» **INSTRUCTIONS FOR THE TASK**
Some entries follow. Reproduce exactly the lines starting at the one with "Click the pencil Edit icon" and stopping after the one with "The image size is (1113, 875).".
** Opening DATA block **
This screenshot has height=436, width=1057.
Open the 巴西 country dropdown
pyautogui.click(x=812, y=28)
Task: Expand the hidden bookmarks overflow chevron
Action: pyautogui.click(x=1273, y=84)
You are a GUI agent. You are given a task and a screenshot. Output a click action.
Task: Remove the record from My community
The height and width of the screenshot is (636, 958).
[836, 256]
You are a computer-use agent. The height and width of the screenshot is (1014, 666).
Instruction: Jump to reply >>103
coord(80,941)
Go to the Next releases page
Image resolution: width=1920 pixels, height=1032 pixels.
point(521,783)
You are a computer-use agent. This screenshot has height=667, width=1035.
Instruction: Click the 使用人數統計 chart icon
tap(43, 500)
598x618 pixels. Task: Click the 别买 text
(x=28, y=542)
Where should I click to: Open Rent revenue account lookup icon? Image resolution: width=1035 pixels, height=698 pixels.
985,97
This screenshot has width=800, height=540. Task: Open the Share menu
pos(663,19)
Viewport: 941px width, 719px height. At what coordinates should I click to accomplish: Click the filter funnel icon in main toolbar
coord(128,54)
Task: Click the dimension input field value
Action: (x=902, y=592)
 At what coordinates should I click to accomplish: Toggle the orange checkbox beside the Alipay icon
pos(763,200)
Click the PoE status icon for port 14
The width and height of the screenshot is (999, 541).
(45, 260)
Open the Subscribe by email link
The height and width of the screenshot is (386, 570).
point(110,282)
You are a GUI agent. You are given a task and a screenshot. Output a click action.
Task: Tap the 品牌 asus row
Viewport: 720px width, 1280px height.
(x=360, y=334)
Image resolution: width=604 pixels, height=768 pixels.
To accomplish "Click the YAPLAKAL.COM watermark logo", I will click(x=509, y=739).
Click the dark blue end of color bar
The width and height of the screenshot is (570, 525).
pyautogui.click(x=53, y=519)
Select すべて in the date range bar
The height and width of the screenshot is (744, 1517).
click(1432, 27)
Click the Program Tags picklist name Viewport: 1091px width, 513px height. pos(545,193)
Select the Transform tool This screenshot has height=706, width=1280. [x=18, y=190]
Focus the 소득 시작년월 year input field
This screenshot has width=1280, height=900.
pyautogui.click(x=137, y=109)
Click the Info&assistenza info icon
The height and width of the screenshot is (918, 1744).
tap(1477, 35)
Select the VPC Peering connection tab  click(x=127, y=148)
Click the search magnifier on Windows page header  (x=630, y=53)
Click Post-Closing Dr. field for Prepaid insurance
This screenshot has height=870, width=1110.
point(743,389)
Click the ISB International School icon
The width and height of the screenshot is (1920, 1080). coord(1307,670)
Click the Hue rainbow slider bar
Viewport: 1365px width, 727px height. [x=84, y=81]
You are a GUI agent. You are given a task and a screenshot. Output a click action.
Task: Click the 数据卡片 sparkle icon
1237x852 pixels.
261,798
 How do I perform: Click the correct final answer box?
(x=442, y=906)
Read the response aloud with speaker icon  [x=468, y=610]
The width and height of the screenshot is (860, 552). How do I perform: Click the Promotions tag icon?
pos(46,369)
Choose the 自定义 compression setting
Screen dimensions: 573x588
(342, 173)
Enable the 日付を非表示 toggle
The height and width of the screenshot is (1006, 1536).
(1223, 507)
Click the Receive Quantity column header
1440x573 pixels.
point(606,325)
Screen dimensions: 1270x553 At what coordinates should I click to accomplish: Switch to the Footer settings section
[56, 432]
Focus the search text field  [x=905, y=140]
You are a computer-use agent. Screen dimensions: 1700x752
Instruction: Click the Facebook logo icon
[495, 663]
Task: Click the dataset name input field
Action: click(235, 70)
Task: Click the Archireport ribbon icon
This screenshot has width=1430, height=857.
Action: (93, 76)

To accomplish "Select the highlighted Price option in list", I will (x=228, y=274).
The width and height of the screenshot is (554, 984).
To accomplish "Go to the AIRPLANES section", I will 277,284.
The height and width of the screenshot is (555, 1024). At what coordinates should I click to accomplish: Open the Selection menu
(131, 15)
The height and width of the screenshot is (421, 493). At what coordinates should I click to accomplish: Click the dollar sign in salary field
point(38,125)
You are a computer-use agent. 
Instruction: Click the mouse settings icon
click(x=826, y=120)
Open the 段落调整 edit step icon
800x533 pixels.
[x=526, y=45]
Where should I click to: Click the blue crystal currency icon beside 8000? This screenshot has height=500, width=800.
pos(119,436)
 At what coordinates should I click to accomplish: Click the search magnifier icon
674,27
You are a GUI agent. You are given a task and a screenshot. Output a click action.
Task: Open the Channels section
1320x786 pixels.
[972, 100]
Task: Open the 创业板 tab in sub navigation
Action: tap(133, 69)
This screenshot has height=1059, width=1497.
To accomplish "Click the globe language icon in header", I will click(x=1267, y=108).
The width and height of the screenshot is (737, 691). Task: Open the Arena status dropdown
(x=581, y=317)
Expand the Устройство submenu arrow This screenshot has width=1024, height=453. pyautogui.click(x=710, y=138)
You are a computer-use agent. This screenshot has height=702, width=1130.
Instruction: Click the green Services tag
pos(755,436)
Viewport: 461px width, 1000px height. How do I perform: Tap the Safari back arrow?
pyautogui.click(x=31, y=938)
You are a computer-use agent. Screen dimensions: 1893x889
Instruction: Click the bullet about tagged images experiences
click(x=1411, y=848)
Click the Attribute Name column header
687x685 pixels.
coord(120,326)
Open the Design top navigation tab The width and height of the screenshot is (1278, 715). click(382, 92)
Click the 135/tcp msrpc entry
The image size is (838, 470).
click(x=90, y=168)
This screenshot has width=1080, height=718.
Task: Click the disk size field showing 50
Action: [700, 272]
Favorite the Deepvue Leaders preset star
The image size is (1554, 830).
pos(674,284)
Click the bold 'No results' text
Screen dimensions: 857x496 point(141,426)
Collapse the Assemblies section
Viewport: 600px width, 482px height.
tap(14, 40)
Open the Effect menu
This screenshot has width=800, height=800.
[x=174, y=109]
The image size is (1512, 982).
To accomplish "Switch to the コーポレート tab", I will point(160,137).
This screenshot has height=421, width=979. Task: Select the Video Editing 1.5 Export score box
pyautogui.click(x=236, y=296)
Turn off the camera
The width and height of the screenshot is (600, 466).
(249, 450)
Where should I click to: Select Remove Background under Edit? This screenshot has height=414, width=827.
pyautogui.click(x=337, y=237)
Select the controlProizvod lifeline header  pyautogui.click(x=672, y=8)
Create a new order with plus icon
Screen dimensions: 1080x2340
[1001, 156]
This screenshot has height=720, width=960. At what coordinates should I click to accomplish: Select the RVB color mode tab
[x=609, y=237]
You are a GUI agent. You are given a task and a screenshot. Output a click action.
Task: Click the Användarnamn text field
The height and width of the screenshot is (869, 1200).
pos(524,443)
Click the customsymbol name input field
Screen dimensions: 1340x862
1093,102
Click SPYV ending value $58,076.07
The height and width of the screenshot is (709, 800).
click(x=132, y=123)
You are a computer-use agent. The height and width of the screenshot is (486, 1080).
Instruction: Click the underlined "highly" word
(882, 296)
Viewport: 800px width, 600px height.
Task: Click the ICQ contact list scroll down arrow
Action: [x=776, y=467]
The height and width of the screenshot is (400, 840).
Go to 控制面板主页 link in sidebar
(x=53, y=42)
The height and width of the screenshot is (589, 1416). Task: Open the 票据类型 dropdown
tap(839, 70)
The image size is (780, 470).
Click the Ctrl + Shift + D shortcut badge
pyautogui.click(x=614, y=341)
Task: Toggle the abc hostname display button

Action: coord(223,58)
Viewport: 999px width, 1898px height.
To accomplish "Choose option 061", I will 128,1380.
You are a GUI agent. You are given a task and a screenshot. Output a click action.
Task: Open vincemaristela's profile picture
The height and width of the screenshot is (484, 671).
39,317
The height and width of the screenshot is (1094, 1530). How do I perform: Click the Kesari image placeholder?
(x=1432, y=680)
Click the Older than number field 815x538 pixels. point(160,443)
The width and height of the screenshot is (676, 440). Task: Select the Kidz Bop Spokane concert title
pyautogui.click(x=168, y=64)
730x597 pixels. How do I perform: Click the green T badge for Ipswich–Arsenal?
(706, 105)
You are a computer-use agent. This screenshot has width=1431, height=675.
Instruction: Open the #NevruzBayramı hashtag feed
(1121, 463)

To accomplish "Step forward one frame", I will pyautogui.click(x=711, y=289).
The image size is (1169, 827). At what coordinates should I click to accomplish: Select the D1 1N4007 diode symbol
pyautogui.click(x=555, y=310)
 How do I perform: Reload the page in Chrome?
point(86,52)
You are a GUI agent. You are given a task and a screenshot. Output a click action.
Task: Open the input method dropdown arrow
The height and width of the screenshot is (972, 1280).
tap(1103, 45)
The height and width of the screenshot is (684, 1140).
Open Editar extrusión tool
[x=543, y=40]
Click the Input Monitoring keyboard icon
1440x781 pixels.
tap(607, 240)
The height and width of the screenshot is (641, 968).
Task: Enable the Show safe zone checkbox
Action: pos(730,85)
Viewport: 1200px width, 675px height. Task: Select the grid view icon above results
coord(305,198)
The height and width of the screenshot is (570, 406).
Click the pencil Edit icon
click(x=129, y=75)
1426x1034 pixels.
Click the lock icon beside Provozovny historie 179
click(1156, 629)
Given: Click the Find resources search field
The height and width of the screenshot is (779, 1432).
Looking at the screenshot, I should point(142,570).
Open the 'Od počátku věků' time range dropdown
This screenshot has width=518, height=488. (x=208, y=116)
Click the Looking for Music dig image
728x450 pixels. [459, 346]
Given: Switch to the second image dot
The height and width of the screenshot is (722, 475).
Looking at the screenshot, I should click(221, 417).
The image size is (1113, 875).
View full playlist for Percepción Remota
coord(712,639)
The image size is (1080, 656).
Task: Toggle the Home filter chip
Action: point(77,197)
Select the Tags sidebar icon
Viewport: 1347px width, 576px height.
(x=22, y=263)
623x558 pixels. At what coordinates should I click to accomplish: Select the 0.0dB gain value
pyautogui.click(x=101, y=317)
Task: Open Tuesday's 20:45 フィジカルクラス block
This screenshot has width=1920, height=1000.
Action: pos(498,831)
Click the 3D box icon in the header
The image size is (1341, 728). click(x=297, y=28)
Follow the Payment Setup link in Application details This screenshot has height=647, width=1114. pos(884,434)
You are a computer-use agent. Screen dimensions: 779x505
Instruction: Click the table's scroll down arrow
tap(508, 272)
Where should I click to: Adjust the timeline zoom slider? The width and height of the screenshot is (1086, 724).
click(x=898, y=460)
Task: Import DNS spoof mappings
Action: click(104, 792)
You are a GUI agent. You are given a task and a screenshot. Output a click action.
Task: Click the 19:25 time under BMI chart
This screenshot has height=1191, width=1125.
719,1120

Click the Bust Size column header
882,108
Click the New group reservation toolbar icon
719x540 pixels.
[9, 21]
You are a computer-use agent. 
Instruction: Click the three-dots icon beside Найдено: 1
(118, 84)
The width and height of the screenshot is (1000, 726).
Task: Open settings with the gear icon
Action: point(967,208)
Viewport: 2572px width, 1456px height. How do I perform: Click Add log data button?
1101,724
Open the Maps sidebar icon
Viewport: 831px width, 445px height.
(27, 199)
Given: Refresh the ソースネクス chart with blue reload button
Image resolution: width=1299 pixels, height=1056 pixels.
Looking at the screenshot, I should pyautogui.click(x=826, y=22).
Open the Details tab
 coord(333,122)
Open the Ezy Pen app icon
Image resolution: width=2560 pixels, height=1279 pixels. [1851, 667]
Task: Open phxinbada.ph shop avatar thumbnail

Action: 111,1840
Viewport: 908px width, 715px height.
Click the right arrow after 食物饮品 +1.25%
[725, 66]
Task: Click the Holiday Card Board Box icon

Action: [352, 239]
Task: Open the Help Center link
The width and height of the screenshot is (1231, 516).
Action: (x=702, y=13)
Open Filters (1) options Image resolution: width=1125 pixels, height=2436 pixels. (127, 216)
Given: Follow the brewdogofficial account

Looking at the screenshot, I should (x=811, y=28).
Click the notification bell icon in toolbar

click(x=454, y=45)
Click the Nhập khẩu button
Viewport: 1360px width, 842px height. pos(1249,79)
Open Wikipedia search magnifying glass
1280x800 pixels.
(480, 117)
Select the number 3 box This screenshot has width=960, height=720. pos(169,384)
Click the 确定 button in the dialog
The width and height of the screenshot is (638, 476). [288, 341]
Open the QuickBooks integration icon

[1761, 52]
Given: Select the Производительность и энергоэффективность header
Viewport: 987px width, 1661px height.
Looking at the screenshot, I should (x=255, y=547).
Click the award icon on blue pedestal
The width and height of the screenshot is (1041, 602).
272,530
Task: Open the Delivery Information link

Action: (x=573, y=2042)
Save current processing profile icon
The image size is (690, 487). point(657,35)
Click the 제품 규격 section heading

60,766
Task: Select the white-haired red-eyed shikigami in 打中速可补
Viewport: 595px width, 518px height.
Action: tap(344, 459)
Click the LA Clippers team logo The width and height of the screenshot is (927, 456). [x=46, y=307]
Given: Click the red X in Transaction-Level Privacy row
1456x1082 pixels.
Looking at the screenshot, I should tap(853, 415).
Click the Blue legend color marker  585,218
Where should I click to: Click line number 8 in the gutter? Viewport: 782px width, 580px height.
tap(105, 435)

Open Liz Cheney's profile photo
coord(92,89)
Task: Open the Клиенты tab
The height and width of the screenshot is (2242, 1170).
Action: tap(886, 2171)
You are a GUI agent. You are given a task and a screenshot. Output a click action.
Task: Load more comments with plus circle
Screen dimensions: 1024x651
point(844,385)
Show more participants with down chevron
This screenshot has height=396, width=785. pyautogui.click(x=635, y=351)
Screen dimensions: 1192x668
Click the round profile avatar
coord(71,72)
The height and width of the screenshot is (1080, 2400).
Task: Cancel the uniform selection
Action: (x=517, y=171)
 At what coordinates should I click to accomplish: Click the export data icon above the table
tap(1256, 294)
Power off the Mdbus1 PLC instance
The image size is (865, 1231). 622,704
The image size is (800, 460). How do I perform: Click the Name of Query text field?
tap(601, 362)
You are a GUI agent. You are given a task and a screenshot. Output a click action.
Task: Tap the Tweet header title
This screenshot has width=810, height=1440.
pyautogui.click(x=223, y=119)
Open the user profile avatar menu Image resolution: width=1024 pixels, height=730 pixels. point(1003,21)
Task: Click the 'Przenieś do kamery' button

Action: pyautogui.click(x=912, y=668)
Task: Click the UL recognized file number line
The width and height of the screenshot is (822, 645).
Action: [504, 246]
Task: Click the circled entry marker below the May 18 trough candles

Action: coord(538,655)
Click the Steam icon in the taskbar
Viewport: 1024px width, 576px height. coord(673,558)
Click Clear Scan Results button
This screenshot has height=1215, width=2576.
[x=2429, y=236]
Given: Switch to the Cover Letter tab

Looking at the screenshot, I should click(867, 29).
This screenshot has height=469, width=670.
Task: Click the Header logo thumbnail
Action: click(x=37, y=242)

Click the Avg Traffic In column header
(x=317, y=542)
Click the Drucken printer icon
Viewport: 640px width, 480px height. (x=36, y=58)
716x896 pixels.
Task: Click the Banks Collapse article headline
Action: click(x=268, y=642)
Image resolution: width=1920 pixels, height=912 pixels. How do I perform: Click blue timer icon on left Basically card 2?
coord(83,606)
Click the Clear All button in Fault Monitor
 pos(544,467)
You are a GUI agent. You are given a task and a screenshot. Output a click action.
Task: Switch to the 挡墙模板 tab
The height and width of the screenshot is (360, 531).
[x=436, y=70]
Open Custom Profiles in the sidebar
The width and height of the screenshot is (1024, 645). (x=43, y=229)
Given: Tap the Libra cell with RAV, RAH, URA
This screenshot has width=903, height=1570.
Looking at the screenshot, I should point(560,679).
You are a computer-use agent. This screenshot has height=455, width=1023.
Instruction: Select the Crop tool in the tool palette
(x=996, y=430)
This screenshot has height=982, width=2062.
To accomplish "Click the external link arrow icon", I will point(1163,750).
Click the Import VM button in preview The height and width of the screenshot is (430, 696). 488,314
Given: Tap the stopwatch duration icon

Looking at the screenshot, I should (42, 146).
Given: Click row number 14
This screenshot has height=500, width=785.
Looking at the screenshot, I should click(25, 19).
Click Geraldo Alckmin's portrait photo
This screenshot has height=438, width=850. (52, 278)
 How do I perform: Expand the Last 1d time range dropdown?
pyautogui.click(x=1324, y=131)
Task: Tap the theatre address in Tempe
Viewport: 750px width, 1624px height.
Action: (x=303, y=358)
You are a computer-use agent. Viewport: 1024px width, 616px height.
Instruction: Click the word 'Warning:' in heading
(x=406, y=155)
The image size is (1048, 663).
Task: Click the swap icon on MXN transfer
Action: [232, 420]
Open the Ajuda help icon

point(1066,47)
** Closing DATA block **
» **RESPONSE AREA**
Click the pencil Edit icon
click(x=129, y=75)
1426x1034 pixels.
Click the lock icon beside Provozovny historie 179
click(1156, 629)
Given: Click the Find resources search field
The height and width of the screenshot is (779, 1432).
Looking at the screenshot, I should point(142,570).
Open the 'Od počátku věků' time range dropdown
This screenshot has width=518, height=488. (x=208, y=116)
Click the Looking for Music dig image
728x450 pixels. [459, 346]
Given: Switch to the second image dot
The height and width of the screenshot is (722, 475).
Looking at the screenshot, I should click(221, 417).
The image size is (1113, 875).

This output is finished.